WHAT YOU WILL DO: Set down exact lines only, from the line with "You are a GUI" through the last line of the material below, with every picture left out.
BEGIN
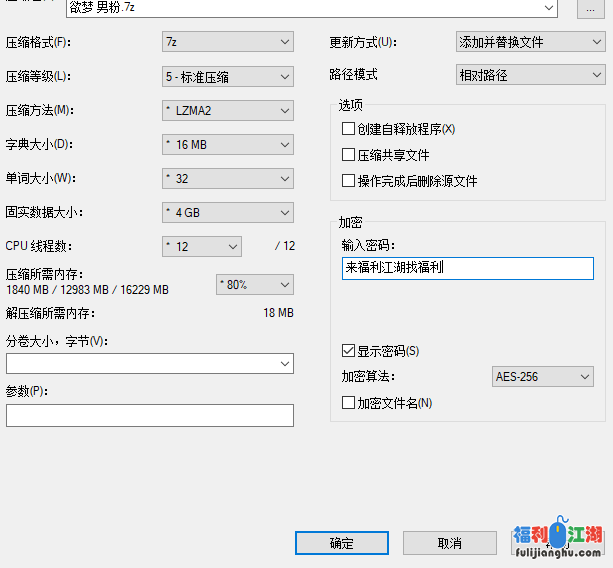This screenshot has height=568, width=613.
Task: Click the 参数 parameters input field
Action: point(149,415)
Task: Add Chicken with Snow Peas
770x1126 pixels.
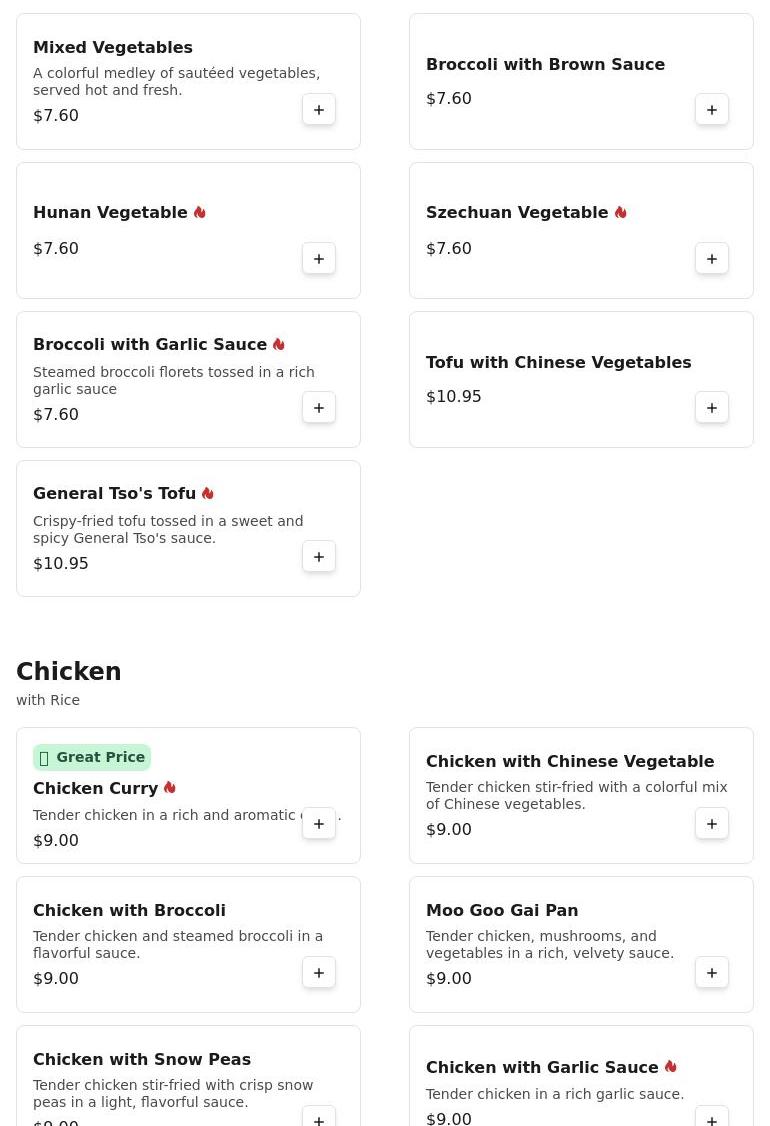Action: [x=319, y=1116]
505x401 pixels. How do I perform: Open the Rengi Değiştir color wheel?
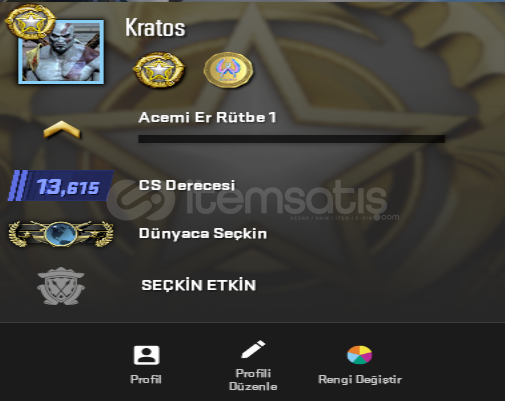(359, 355)
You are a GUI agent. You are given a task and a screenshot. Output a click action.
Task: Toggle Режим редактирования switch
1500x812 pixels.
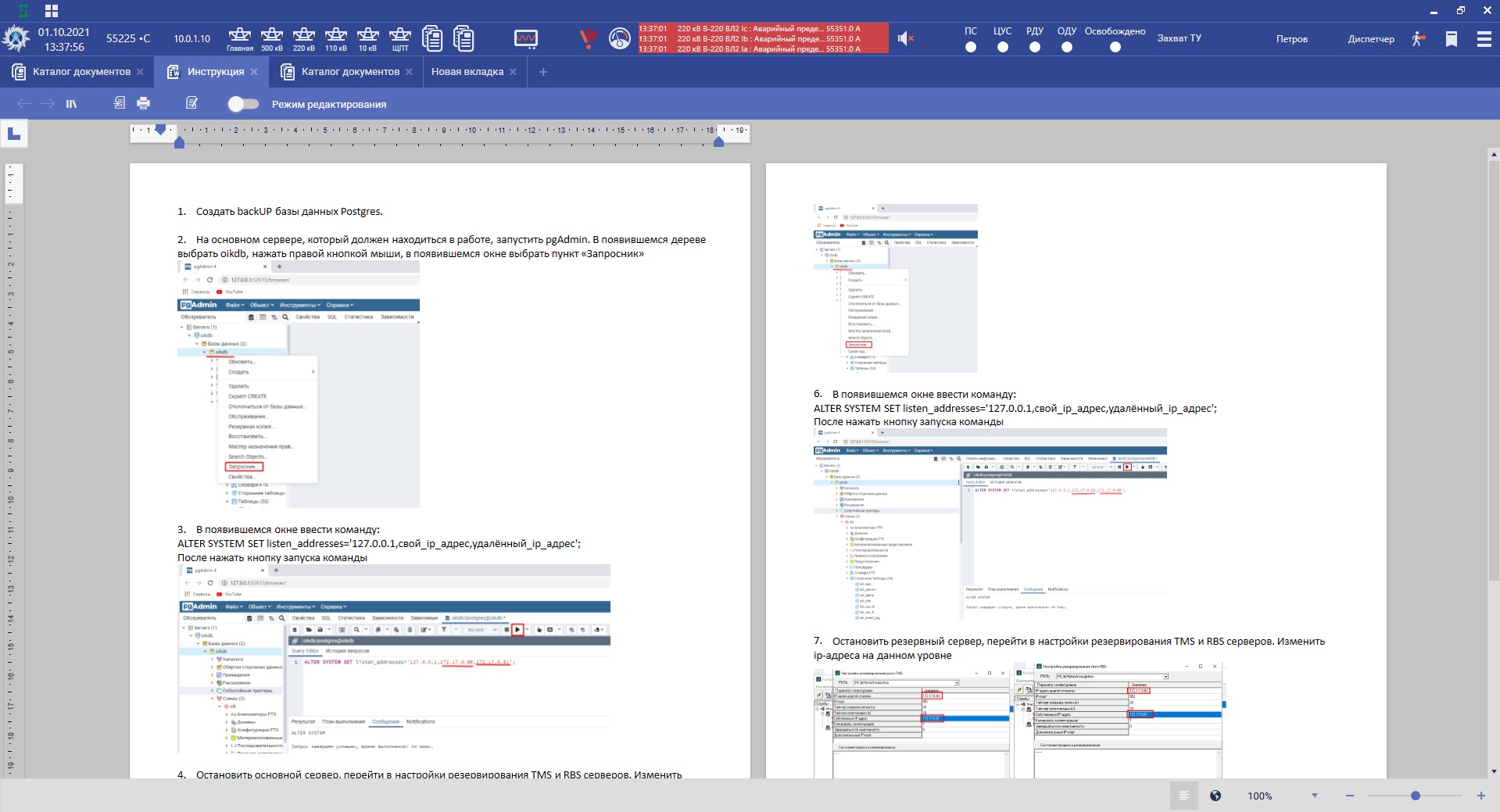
END
EXERCISE ANSWER:
You are a GUI agent. You are given a task and a screenshot. Output a click action.
Task: Toggle Режим редактирования switch
1500x812 pixels.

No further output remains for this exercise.